Collected data entries

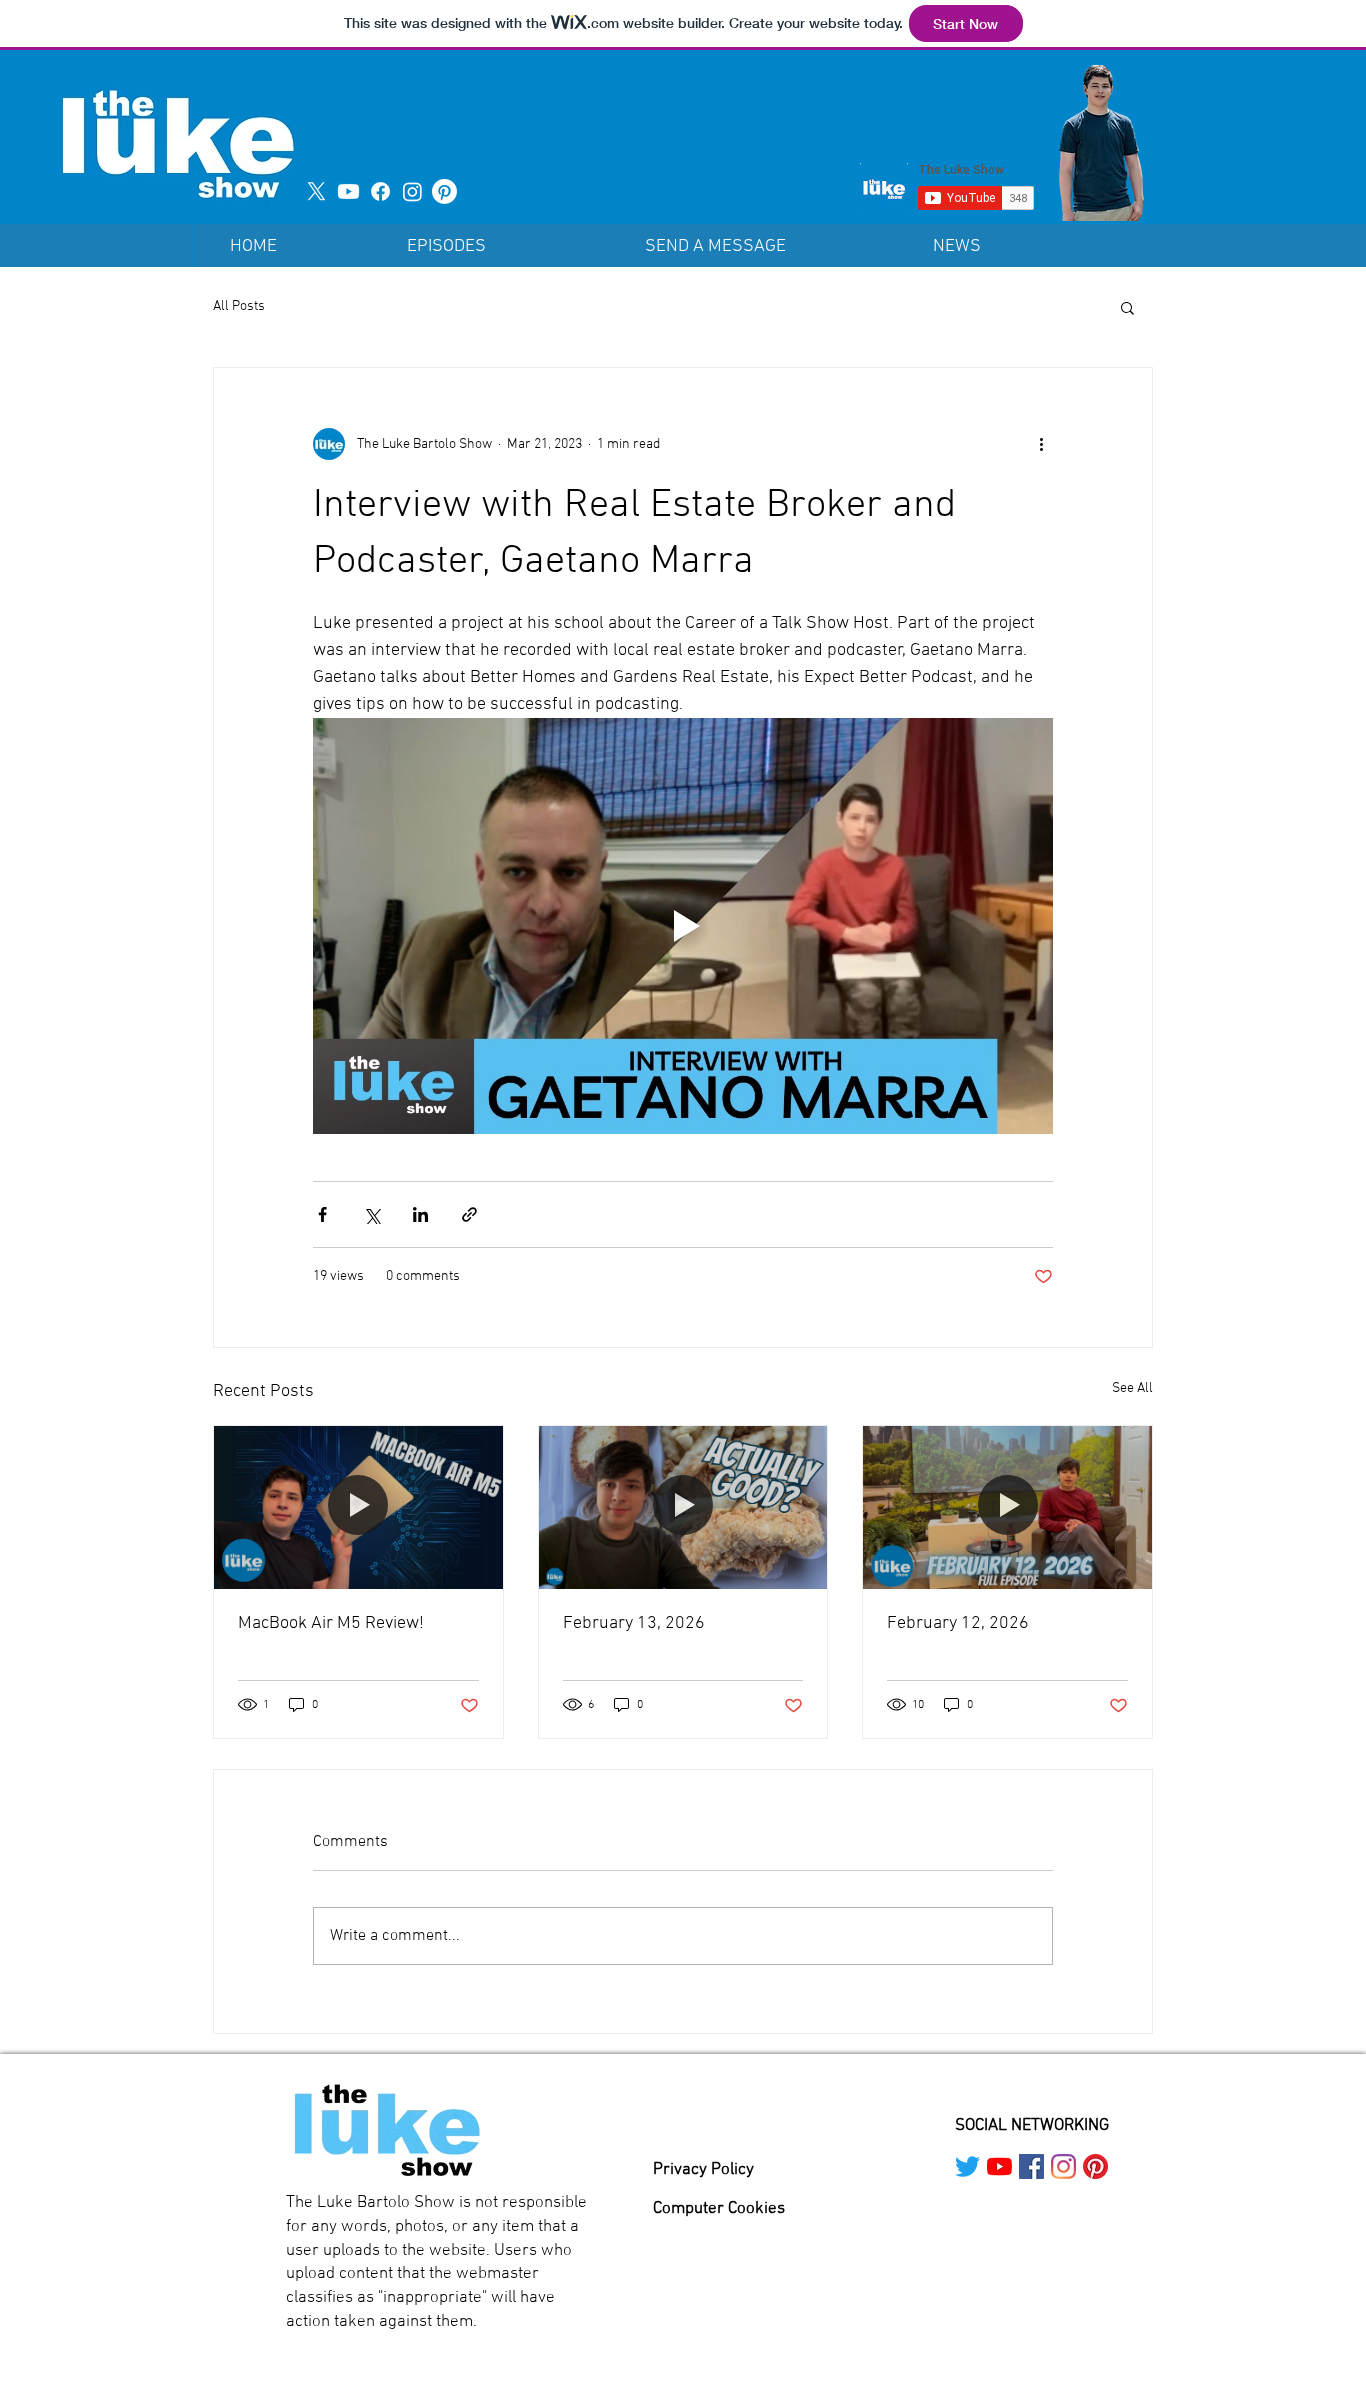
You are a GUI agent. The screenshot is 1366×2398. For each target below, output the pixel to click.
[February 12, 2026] (1007, 1507)
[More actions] (1041, 444)
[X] (316, 191)
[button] (1127, 307)
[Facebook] (380, 191)
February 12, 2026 (958, 1623)
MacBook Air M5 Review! (331, 1623)
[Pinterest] (444, 191)
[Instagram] (412, 191)
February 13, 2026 (634, 1623)
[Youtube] (348, 191)
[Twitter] (967, 2166)
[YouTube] (999, 2166)
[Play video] (683, 926)
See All (1132, 1388)
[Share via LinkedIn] (420, 1214)
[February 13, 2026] (683, 1507)
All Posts (239, 306)
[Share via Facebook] (322, 1214)
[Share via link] (469, 1214)
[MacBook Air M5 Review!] (358, 1507)
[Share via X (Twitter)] (371, 1214)
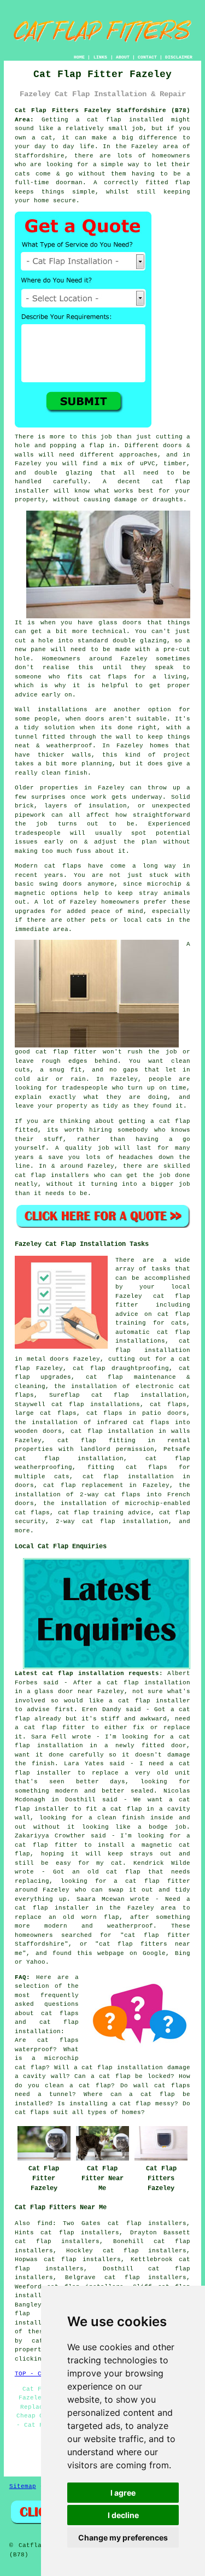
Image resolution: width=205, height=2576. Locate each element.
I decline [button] (123, 2515)
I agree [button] (123, 2492)
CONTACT (147, 57)
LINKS (100, 57)
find (44, 2223)
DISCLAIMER (178, 57)
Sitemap (22, 2486)
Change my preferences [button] (123, 2537)
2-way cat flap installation (112, 1521)
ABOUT (123, 57)
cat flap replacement (83, 1485)
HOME (79, 57)
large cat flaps (46, 1413)
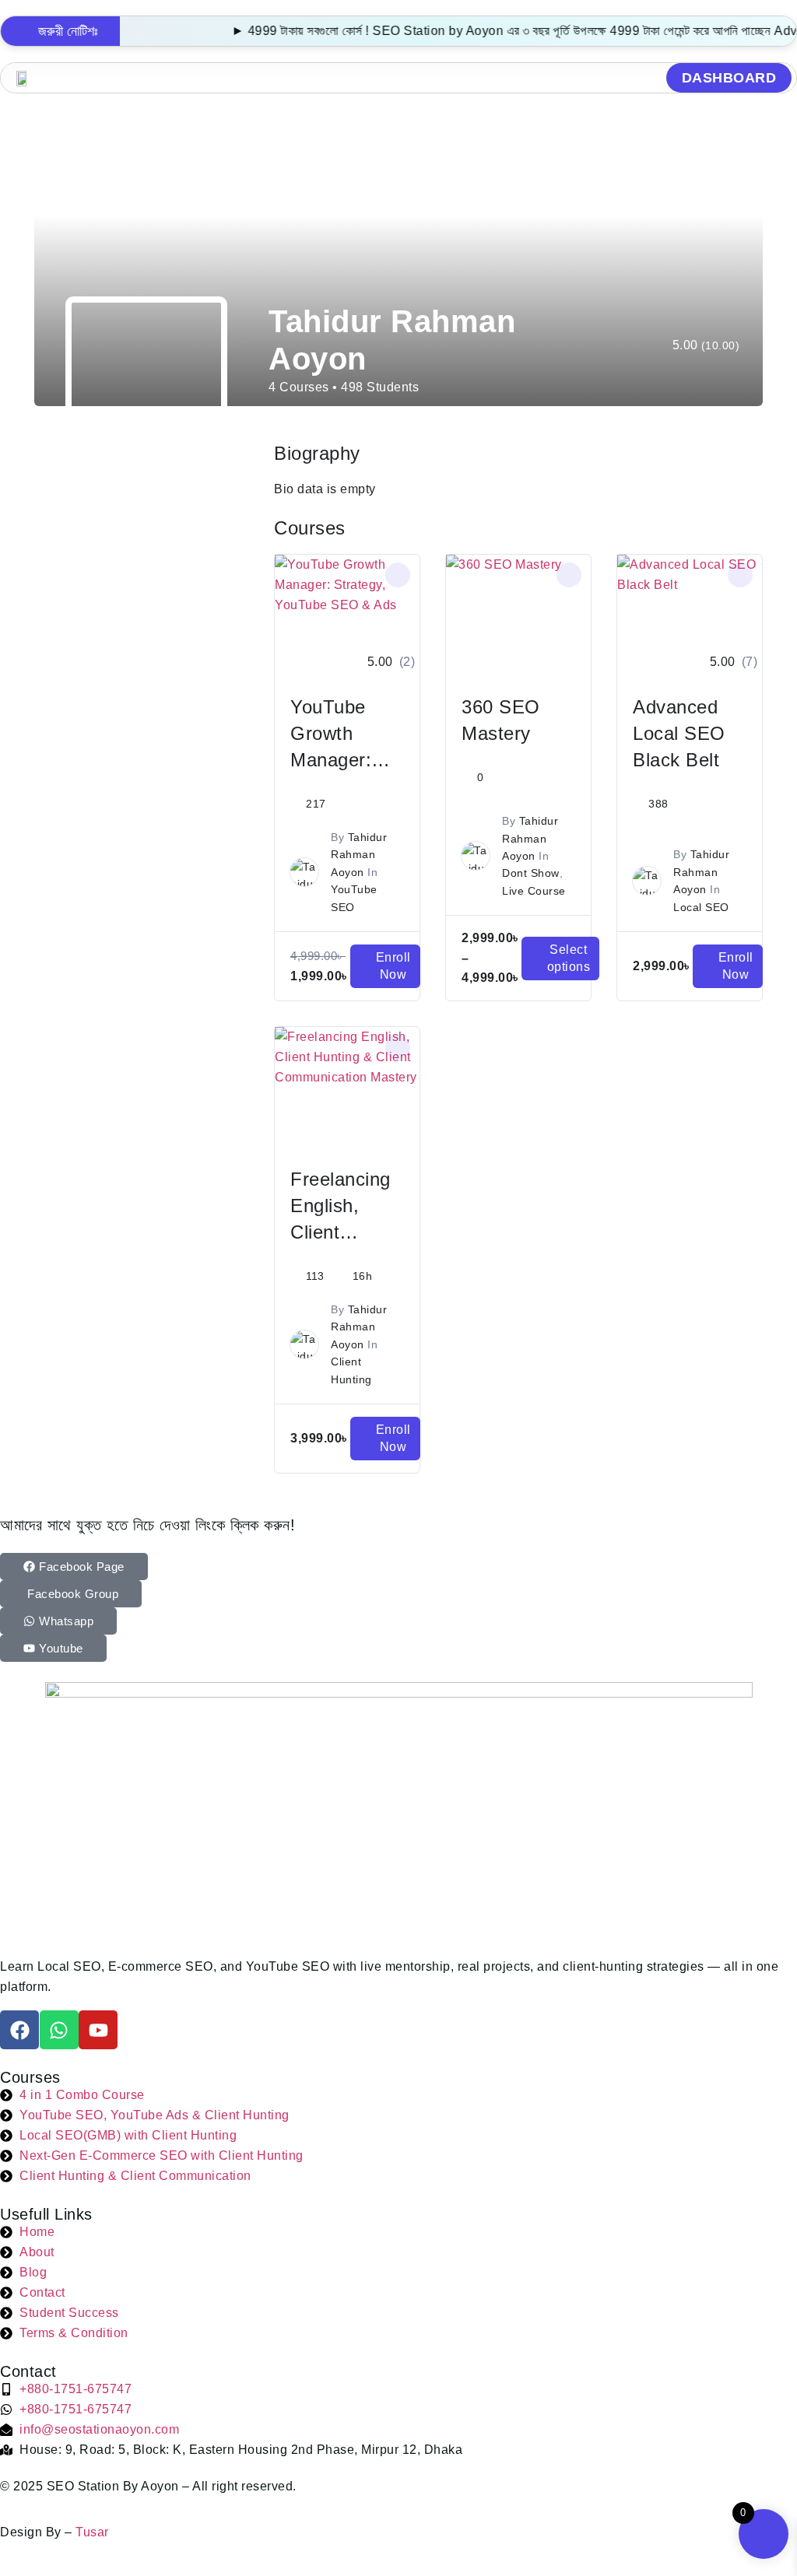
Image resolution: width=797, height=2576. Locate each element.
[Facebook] (19, 2029)
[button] (398, 78)
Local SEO (701, 907)
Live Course (534, 891)
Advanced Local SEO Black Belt (679, 733)
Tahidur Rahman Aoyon (359, 854)
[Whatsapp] (59, 2029)
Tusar (92, 2532)
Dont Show (531, 873)
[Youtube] (98, 2029)
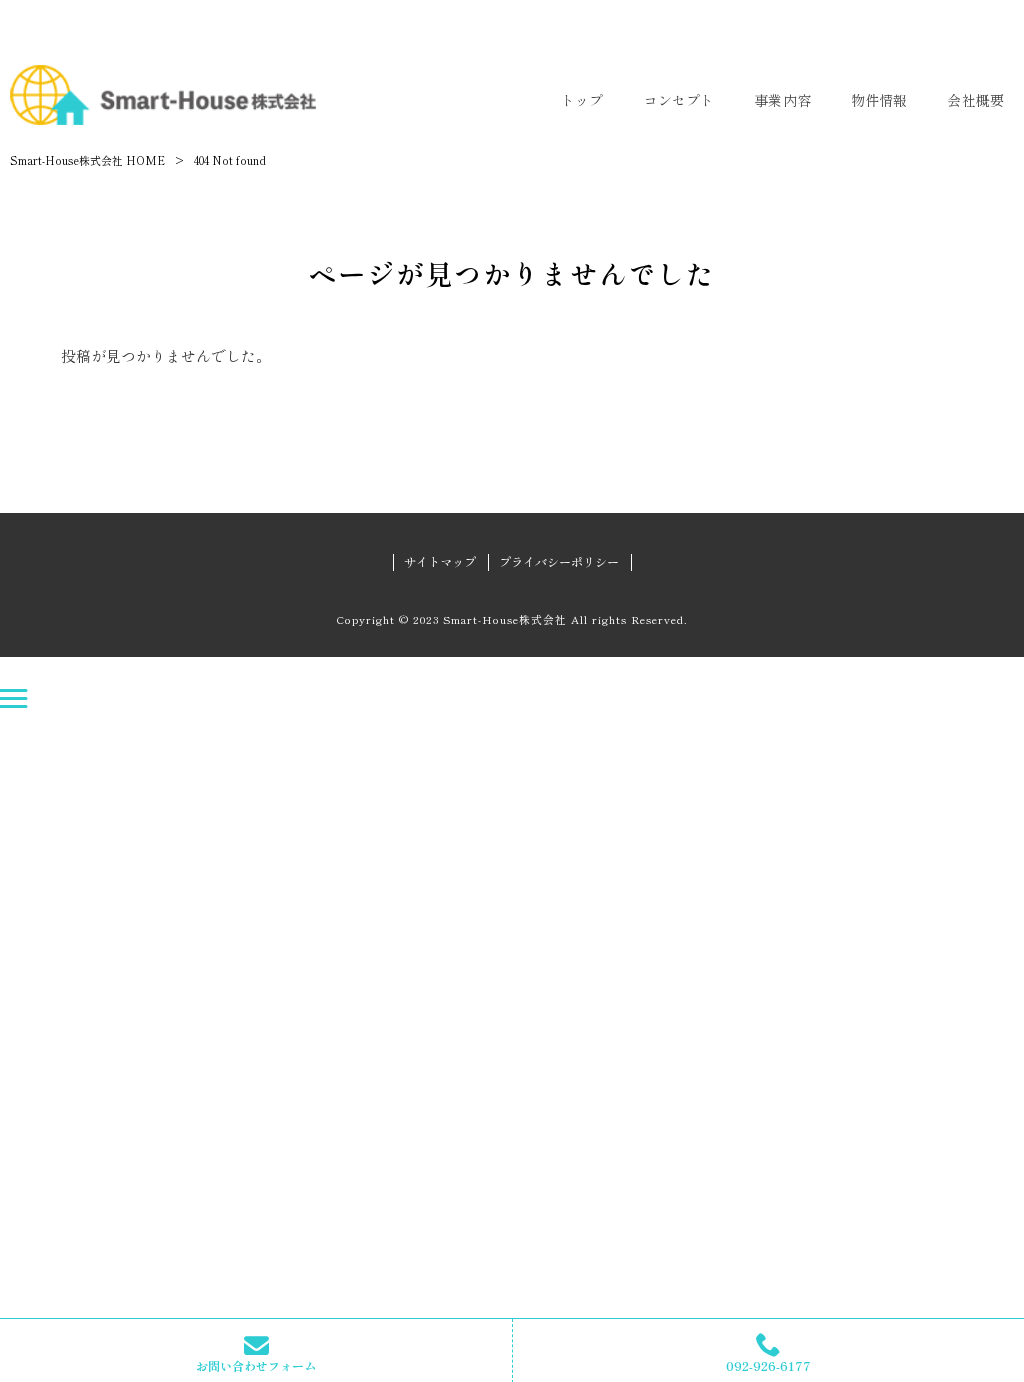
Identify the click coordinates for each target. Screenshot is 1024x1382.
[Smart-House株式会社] (163, 95)
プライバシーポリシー (559, 562)
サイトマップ (440, 562)
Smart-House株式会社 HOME (87, 160)
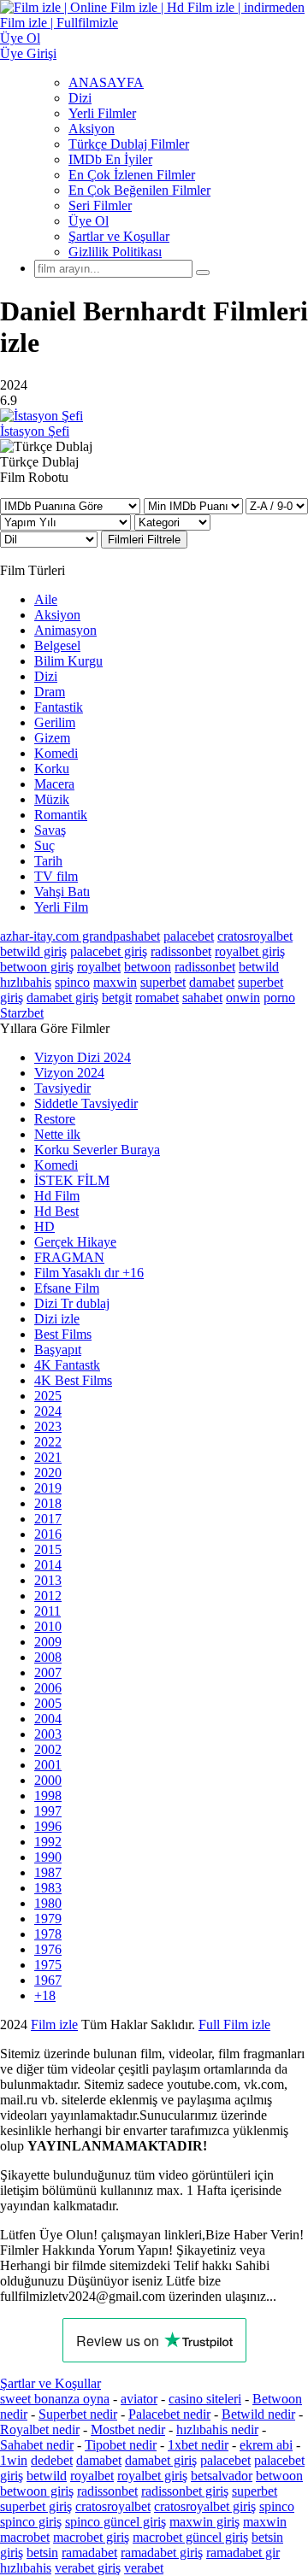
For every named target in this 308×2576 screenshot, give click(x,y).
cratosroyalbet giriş (205, 2506)
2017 (48, 1518)
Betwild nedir (258, 2414)
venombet (232, 2024)
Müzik (51, 799)
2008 (48, 1657)
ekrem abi (266, 2445)
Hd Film (57, 1195)
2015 (48, 1549)
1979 (48, 1918)
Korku (51, 768)
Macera (54, 784)
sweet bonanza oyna (55, 2398)
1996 (48, 1826)
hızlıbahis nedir (217, 2429)
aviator (139, 2398)
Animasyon (65, 630)
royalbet (99, 966)
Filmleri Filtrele (144, 539)
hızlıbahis (25, 982)
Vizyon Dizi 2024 (82, 1057)
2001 (48, 1764)
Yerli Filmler (102, 113)
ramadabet (89, 2552)
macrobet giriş (91, 2537)
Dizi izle (57, 1318)
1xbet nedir (198, 2445)
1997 (48, 1811)
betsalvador (221, 2475)
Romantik (60, 814)
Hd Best (56, 1211)
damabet (211, 982)
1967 (48, 1980)
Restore (54, 1119)
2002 (48, 1749)
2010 (48, 1626)
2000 (48, 1780)
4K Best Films (73, 1380)
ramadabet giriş (162, 2552)
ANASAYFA (106, 82)
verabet (143, 2568)
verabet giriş (88, 2568)
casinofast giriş (83, 2055)
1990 (48, 1857)
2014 (48, 1565)
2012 (48, 1595)
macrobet (25, 2537)
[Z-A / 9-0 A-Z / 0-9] (277, 506)
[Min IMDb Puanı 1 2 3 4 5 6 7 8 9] (193, 505)
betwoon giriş (37, 966)
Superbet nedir (77, 2414)
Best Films (63, 1334)
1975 (48, 1964)
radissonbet (181, 951)
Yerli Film (61, 907)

Work order ::
Up to and including the final line of the data above, please copy every line exactly, starting from the one that contains "hızlıbahis (25, 982)".

Task response ::
hızlıbahis (25, 982)
Vizyon Dizi 2024 (82, 1057)
2001 (48, 1764)
Yerli Filmler (102, 113)
ramadabet (89, 2552)
macrobet giriş (91, 2537)
Dizi izle (57, 1318)
1xbet nedir (198, 2445)
1997 (48, 1811)
betsalvador (221, 2475)
Romantik (60, 814)
Hd Best (56, 1211)
damabet (211, 982)
1967 (48, 1980)
Restore (54, 1119)
2002 (48, 1749)
2010 (48, 1626)
2000 (48, 1780)
4K Best Films (73, 1380)
ramadabet giriş (162, 2552)
ANASAYFA (106, 82)
verabet (143, 2568)
verabet giriş (88, 2568)
casinofast giriş (83, 2055)
1990 (48, 1857)
2014 (48, 1565)
2012 (48, 1595)
macrobet (25, 2537)
[Z-A / 9-0 A-Z / 0-9] (277, 506)
[Min IMDb Puanı 1 2 3 4 5 6 7 8 9] (193, 505)
betwoon giriş (37, 966)
Superbet nedir (77, 2414)
Best Films (63, 1334)
1975 (48, 1964)
radissonbet (181, 951)
Yerli Film (61, 907)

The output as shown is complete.